Он и Петру Александровичу писал, отчасти повторив то, почти слово в слово, о чем просил его в Петербурге. Он хорошо изучил его малодушие и эту дурную способность похвально судить обо всем, даже если душа к похвале не лежит и так и просит взять да и обругать сочинение или самого человека. Да ещё не как-нибудь обругать, а наипоследнейшими словами испакостить, исхлестать, чтобы не осталось от него ничего, чтобы знал наконец человек, что есть он ничто. Однако ж нет, невозможно выпустить крик души из души. Да как же можно? Человека обидишь, испортишь с ним отношения, хлопот наживешь полон рот. Уж лучше подпустить несколько, этак немножко неправды, но в любом и каждом оставить прекрасное о себе впечатление. И вот подбираются на язык и под перо всё такие слова, что сам черт не поймет, за какие свойства нахваливают тебя, да и точно ли хвалят. Впрочем, что ж, ведь сам он тоже подлаживался, чтобы как-нибудь невзначай не обидеть его:

«Я к вам с корыстолюбивой просьбой, друг души моей Петр Александрович! Узнайте, что делают экземпляры Мертвых душ, назначенные мною к представлению государю, государыне и наследнику и оставленные мною для этого у гр. Вьельгорского. В древние времена, когда был в Петербурге Жуковский, мне обыкновенно что-нибудь следовало. Это мне теперь очень, очень было бы нужно. Я сижу на совершенном безденежье. Все выручаемые деньги за продажу книги идут до сих пор на уплату долгов моих. Собственно для себя я ещё долго не могу получить. А у меня же, как вы знаете, кроме меня, есть кое-какие довольно сильные обязанности. Я должен иногда помогать сестрам и матери, не вследствие какого-нибудь великодушия, а вследствие совершенной их невозможности обойтись без меня. Конечно, я не имею никакого права, основываясь на сих причинах, ждать вспоможения, но я имею право просить, чтобы меня не исключили из круга других писателей, которым изъявляется царская милость за подносимые экземпляры. Ради дружбы нашей, присоедините ваше участье. Теперь другая просьба, тоже корыстолюбивая. Вы, верно, будете писать разбор Мертвых душ, по крайней мере мне бы этого очень хотелось. Я дорожу вашим мнением. У вас много внутреннего глубоко эстетического чутья, хотя не брызжете внешним блестящим фейерверком, который слепит очи большинства. Пришлите мне листки вашего разбора в письме. Мне теперь больше, чем когда-либо, нужна самая строгая и основательная критика. Ради нашей дружбы, будьте взыскательны, как только можно, и постарайтесь отыскать во мне побольше недостатков, хотя бы даже они вам самим казались неважными. Не думайте, чтоб это могло повредить мне в общем мнении. Я не хочу мгновенного мнения. Напротив, я бы желал теперь от души, чтоб мне указали сколько можно более моих слабых сторон. Тому, кто стремится быть лучше, чем есть, не стыдно признаться в своих проступках пред всем светом. Без сего сознанья не может быть исправленья.

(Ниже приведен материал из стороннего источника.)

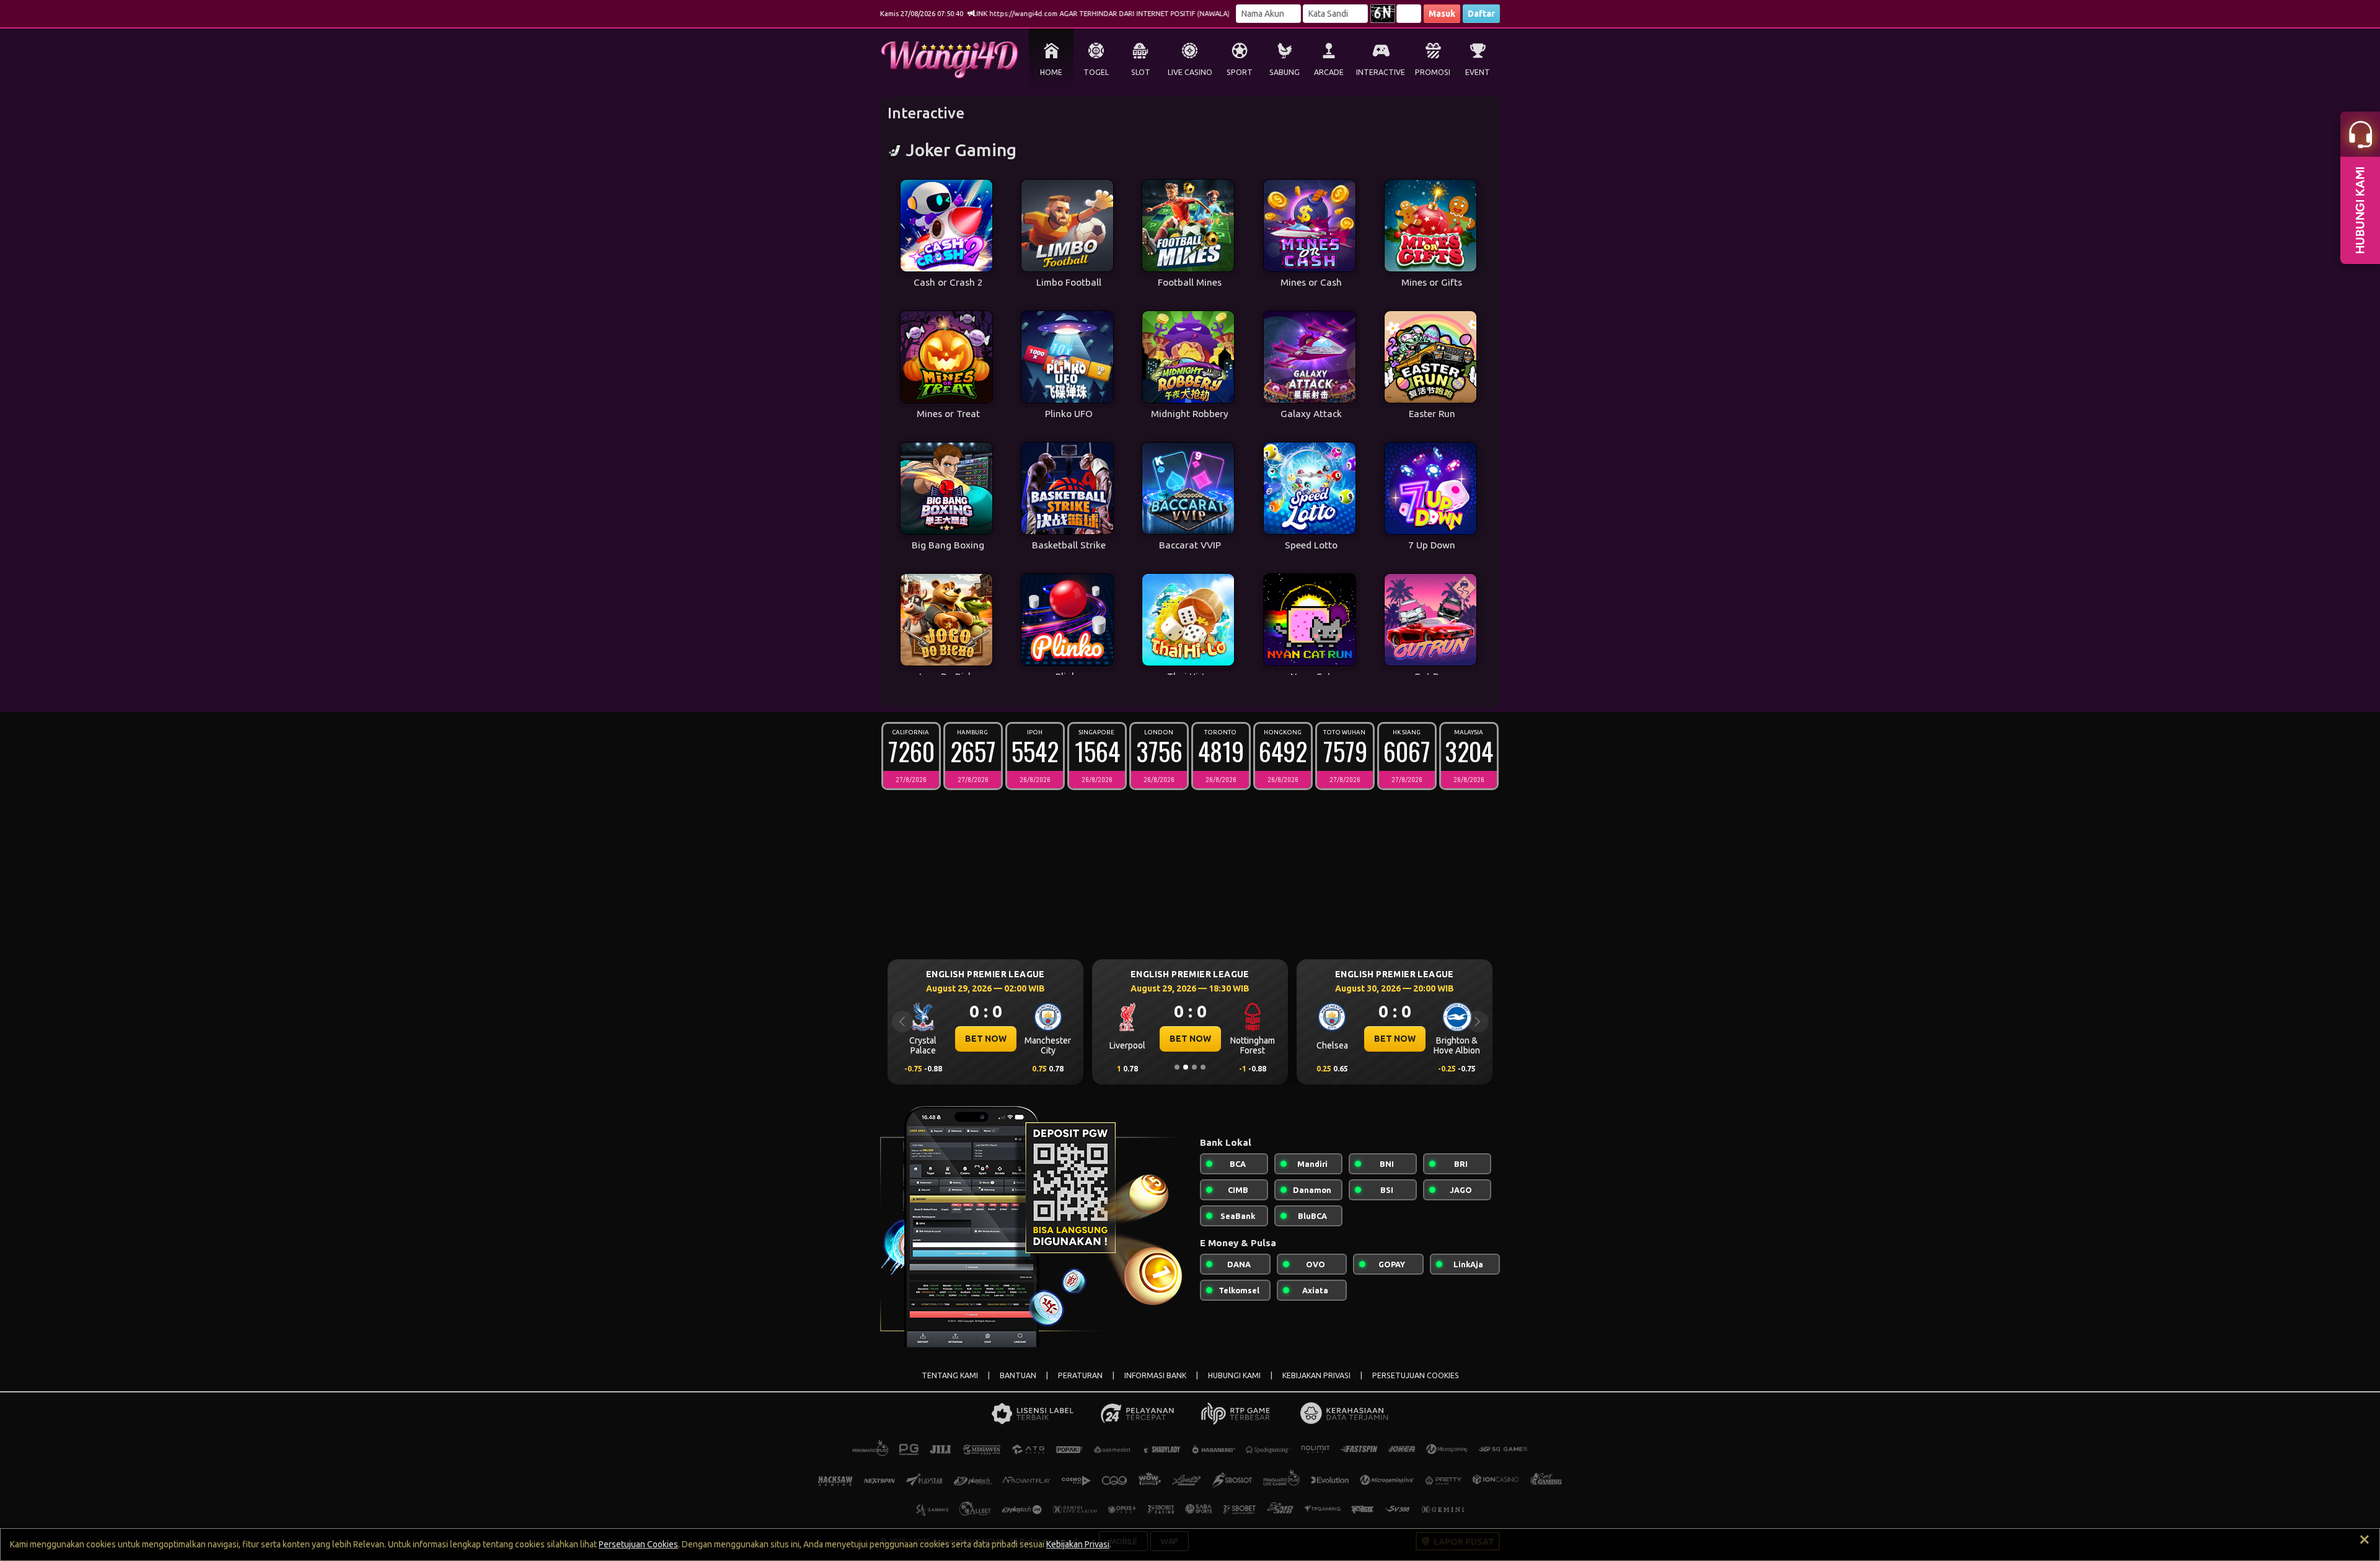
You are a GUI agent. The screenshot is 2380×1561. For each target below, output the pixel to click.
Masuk (1442, 14)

«Но вы меня поймете, вы поймете, что есть годы, когда разумное беспристрастие воцаряется в душе и когда возгласы, шевелящие юность и честолюбие, не имеют власти над душою. Не позабудьте же этого, добрый, старый друг мой! Я вас сильно люблю. Любовь эта, подобно некоторым другим сильным чувствам, заключена на дне души моей, и я не стремлюсь её обнаруживать никакими наружными знаками. Но вы сами должны чувствовать, что с воспоминанием о вас слито воспоминание о многих светлых и прекрасных минутах моей жизни. Прощайте! не забывайте и пишите…»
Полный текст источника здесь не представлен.